Basirun menyatakan, tahun lalu pengadaan beras oleh Bulog mencapai 3,6 juta ton. Itu jumlah pengadaan terbesar sepanjang sejarah. Namun, beras yang diserap oleh Bulog ini kemudian tidak habis. Sampai akhir tahun masih tersisa 1,7 juta ton. Beras sisa inilah yang kemudian menimbulkan masalah. "Kami bersyukur Elnino tidak terjadi, tapi ternyata timbul masalah lain juga," ujarnya.
Basirun menyatakan, setiap tiga bulan sekali ada perawatan beras di gudang-gudang Bulog. Selain itu, Bulog juga menerapkan sistem first in first out (fifo). "Jadi beras yang masuk dulu akan keluar dulu," kata Basirun. Namun kerusakan karena terlalu lama disimpan, rupanya tak bisa dihindari. "Bagaimanapun, kami mengakui itu kesalahan kami," ujar Basirun.
Untuk itu, Basirun menyatakan Bulog sudah melakukan langkah perbaikan. Di antaranya dengan memerintahkan semua Divisi Regional dan Subdivisi Regional untuk melakukan pemeriksaan lapangan ke gudang-gudang. Pemeriksaan ulang juga akan dilakukan saat beras dikeluarkan. "Jadi kami harap, beras rusak itu tidak sampai ke tangan orang-orang miskin," ujarnya.

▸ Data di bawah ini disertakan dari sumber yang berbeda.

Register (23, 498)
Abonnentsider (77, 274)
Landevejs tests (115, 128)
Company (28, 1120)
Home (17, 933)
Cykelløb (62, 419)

Sebelumnya Basirun menyatakan, memasuki musim panen rendeng (musim hujan) ini pengadaan beras oleh Perum Bulog belum optimal. Target pengadaan sampai Maret seharusnya sudah mencapai 414.809 ton, namun realisasinya baru 17.005 ton, atau hanya 4,10 persen dari target. Kondisi itu terjadi akibat terlambatnya musim tanam. "Musim tanam lalu terlambat sekitar dua bulan, jadi panen juga terlambat," ujarnya.
Basirun menyatakan, masa panen baru akan memasuki puncaknya pada April sampai Juni. Pihaknya baru akan mengoptimalkan pengadaan pada puncak panen itu saat harga juga sudah turun. Sekarang harga masih di atas Harga Pembelian Pemerintah (HPP). Saat ini harga pembelian yang berlaku adalah Rp 5.060 per kilogram, sementara harga beras jenis IR III (kualitas sedang) di Pasar Induk Cipinang, Jakarta Timur, adalah Rp 5.300 per kilogram.